(SHORT PROBLEM A): According to the article on Sunset Cemetery, in what year did the trustees of Christiansburg Cemetery Corp. announce plans to disband?
(SHORT PROBLEM B): Summarize the article on Sunset Cemetery in two sentences.

(EXCERPTED TEXT):

________________________

Roanoke Times Copyright (c) 1995, Landmark Communications, Inc. DATE: SUNDAY, October 16, 1994 TAG: 9410170014 SECTION: CURRENT PAGE: NRV-16 EDITION: NEW RIVER VALLEY SOURCE: ROBERT FREIS STAFF WRITER DATELINE: CHRISTIANSBURG LENGTH: Long
Over the past century, thousands of permanent guests - including this town's leading citizens - have checked into Sunset Cemetery,
resting on a hillside that's below heaven but higher than the community they left behind.
There, beneath hemlock boughs and stone obelisks, they have awaited Judgment Day while years of benign neglect made Sunset Cemetery the eternal innkeeper's nightmare. Some residents were unknown, and the families of others couldn't be found to pay for their keep.
While the tenants never complained, townsfolk became increasingly concerned about Sunset Cemetery's decline. By the late 1980s it had an eerie Halloween-night atmosphere: shaggy weeds, wilted flowers and toppled headstones.
After all, as Christiansburg Town Manager John Lemley said, the way you maintain a cemetery for the deceased says a lot about how you maintain your community for the living.
"The way it was beginning to look was creating an impression," Lemley said of Sunset Cemetery. "Not a very good one."
In 1988, trustees of Christiansburg Cemetery Corp., the 74-year-old organization that managed the graveyard, announced plans to disband. They asked the town to take over.
Town Council, after review, backed away from government control but said Sunset Cemetery needed to be resurrected.
Ann Carter smiles ruefully and shakes her head as she recalls the fateful meeting when she, fellow Town Council member Scott Weaver and several others became the new caretakers of Sunset Cemetery. "We walked in as members of a committee ... and walked out in charge of the whole thing."

________________________

(DATA):
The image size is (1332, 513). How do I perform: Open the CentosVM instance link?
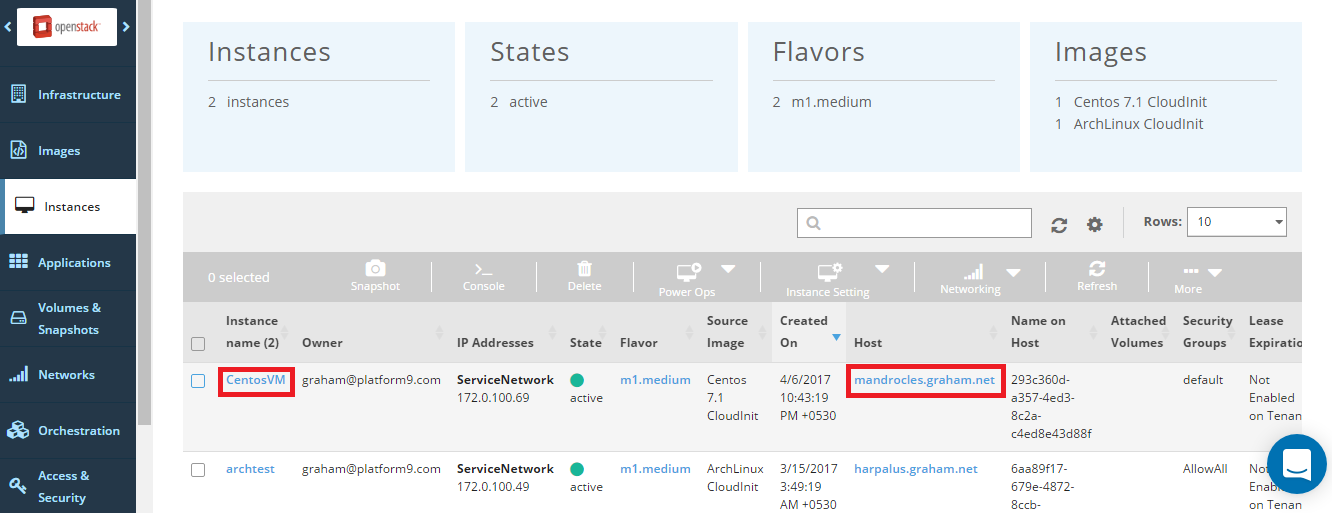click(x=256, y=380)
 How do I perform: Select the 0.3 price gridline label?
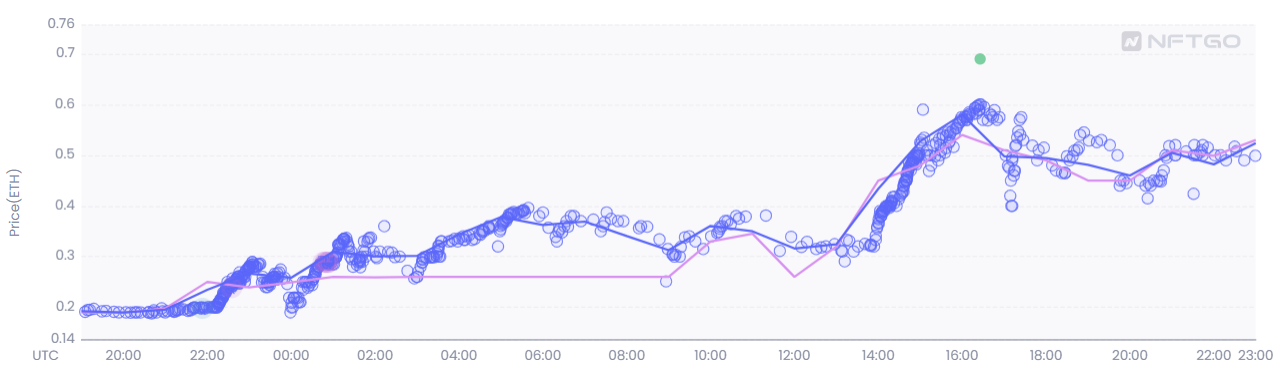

________________________

(COMPLETE OUTPUT A): 1988

(COMPLETE OUTPUT B): Sunset Cemetery, the hillside burial ground in Christiansburg where thousands have been laid to rest over the past century, had declined by the late 1980s into a place of shaggy weeds, wilted flowers and toppled headstones. In 1988, the trustees of Christiansburg Cemetery Corp. announced plans to disband and asked the town to take over; Town Council declined government control but said the cemetery needed to be resurrected, and council members Ann Carter and Scott Weaver, with several others, became its new caretakers.